# RECORD SET:
----------

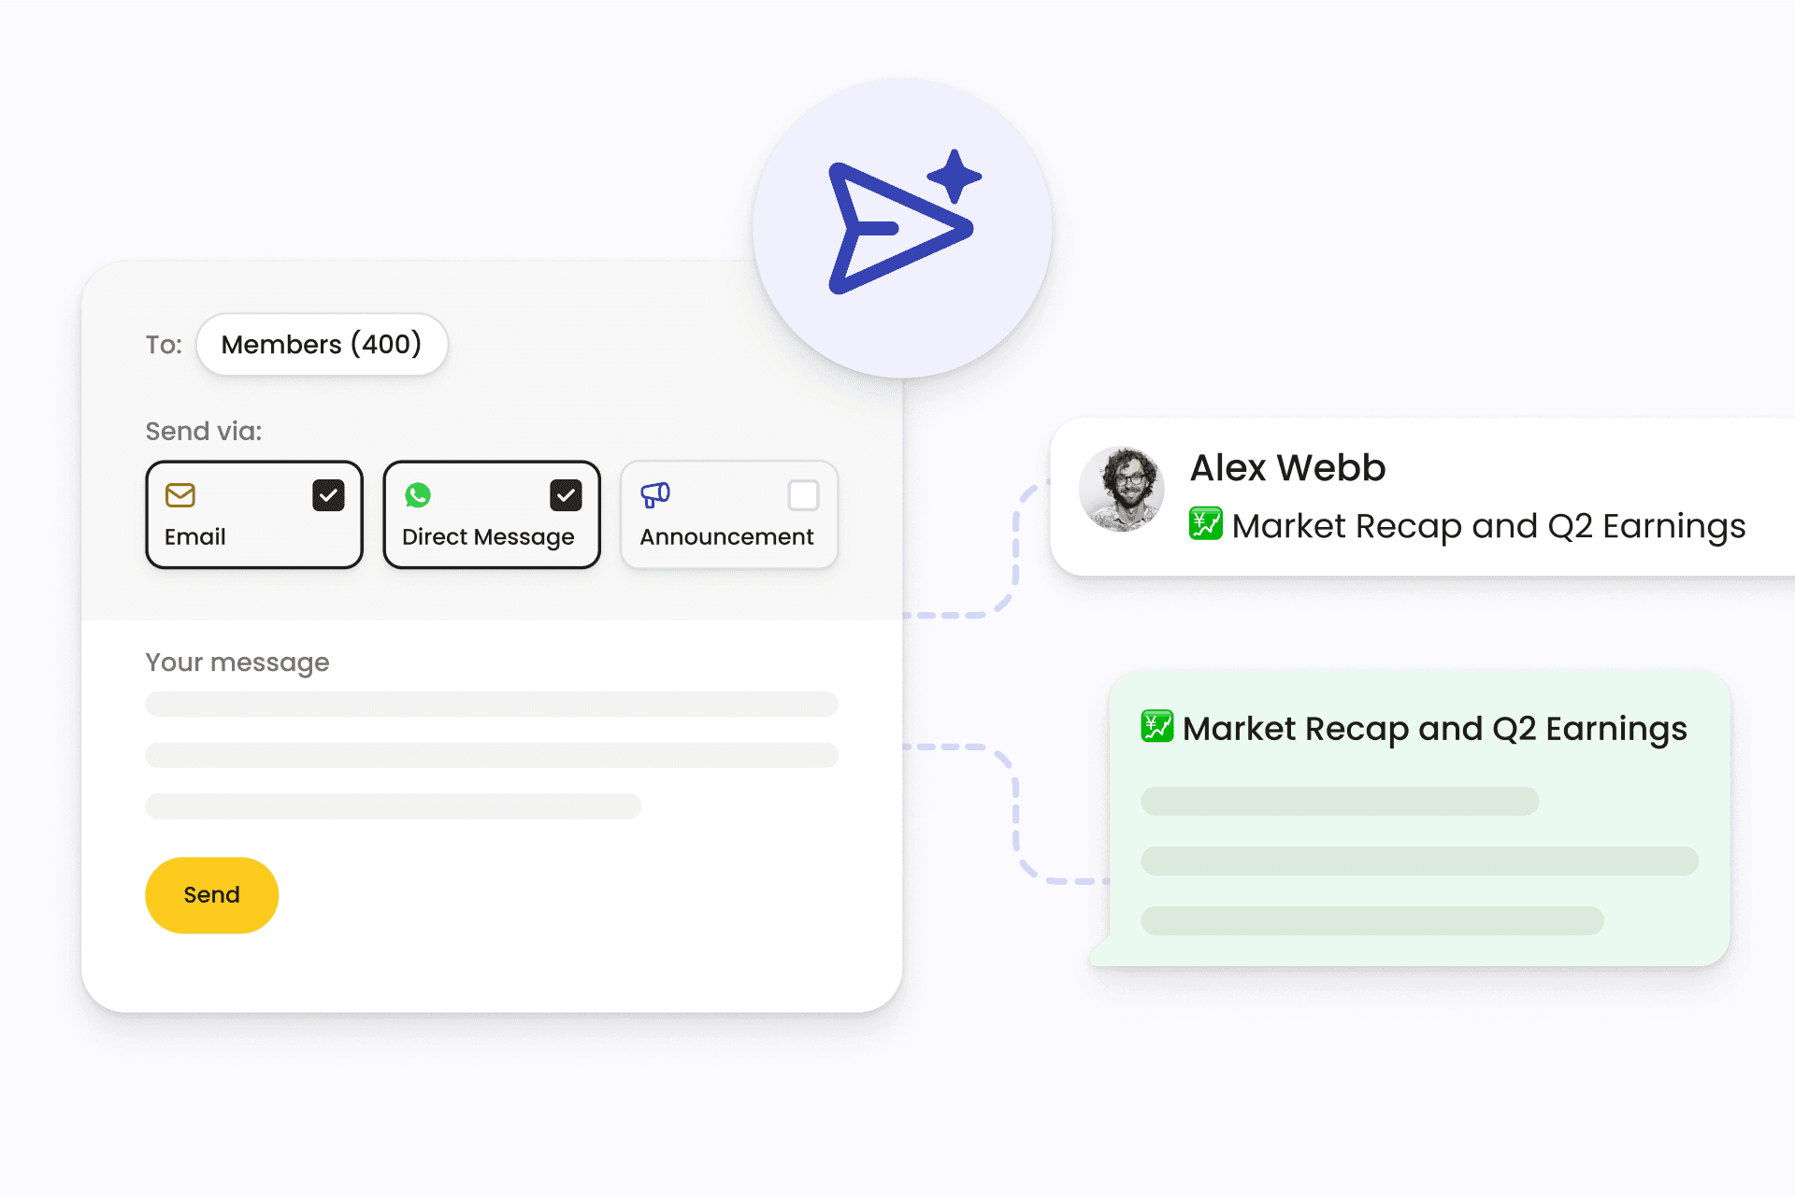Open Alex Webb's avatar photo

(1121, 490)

----------

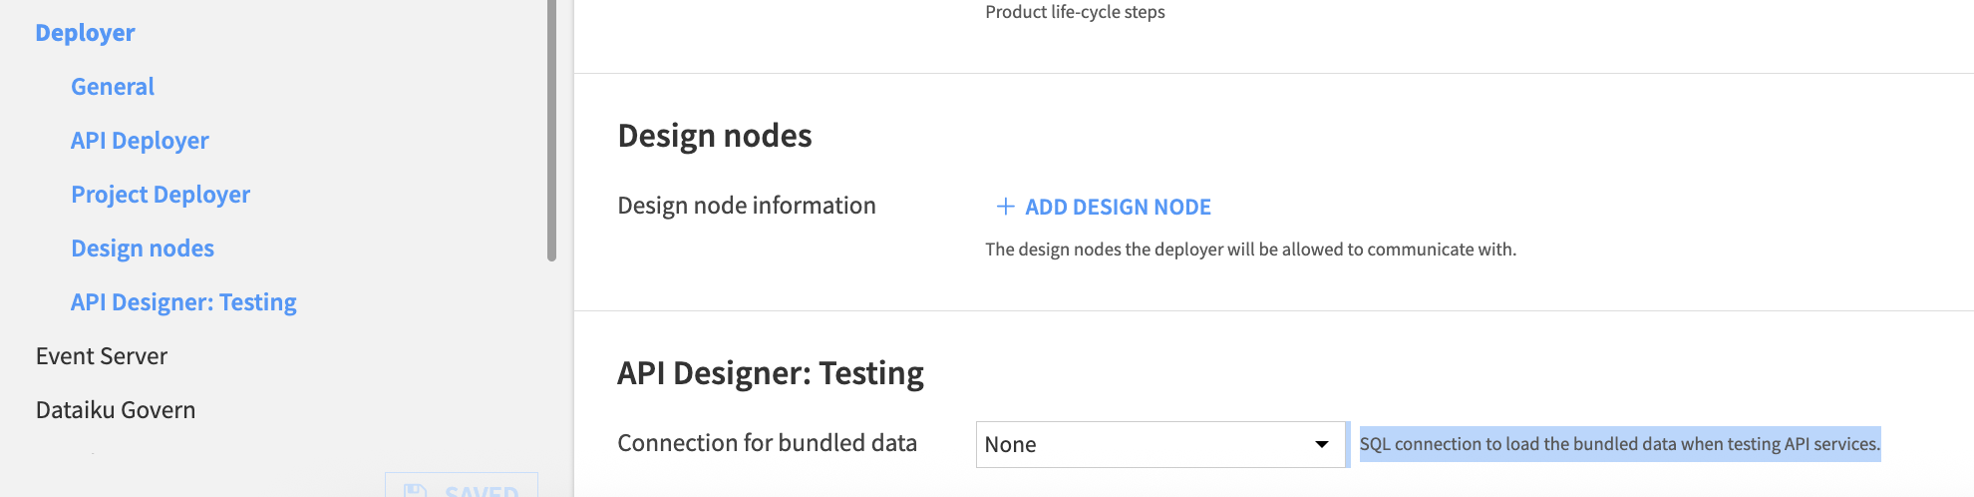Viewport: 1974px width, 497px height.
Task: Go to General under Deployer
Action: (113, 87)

----------

# PROBLEM DESCRIPTION:
In the part of the data that opens with the line containing "Viewport: 1974px width, 497px height." and closes with the line containing "Action: (113, 87)", change "General" to "Overview" and give only those lines, otherwise unchanged and without the pictures.

# RESULT OF THIS TASK:
Viewport: 1974px width, 497px height.
Task: Go to Overview under Deployer
Action: (113, 87)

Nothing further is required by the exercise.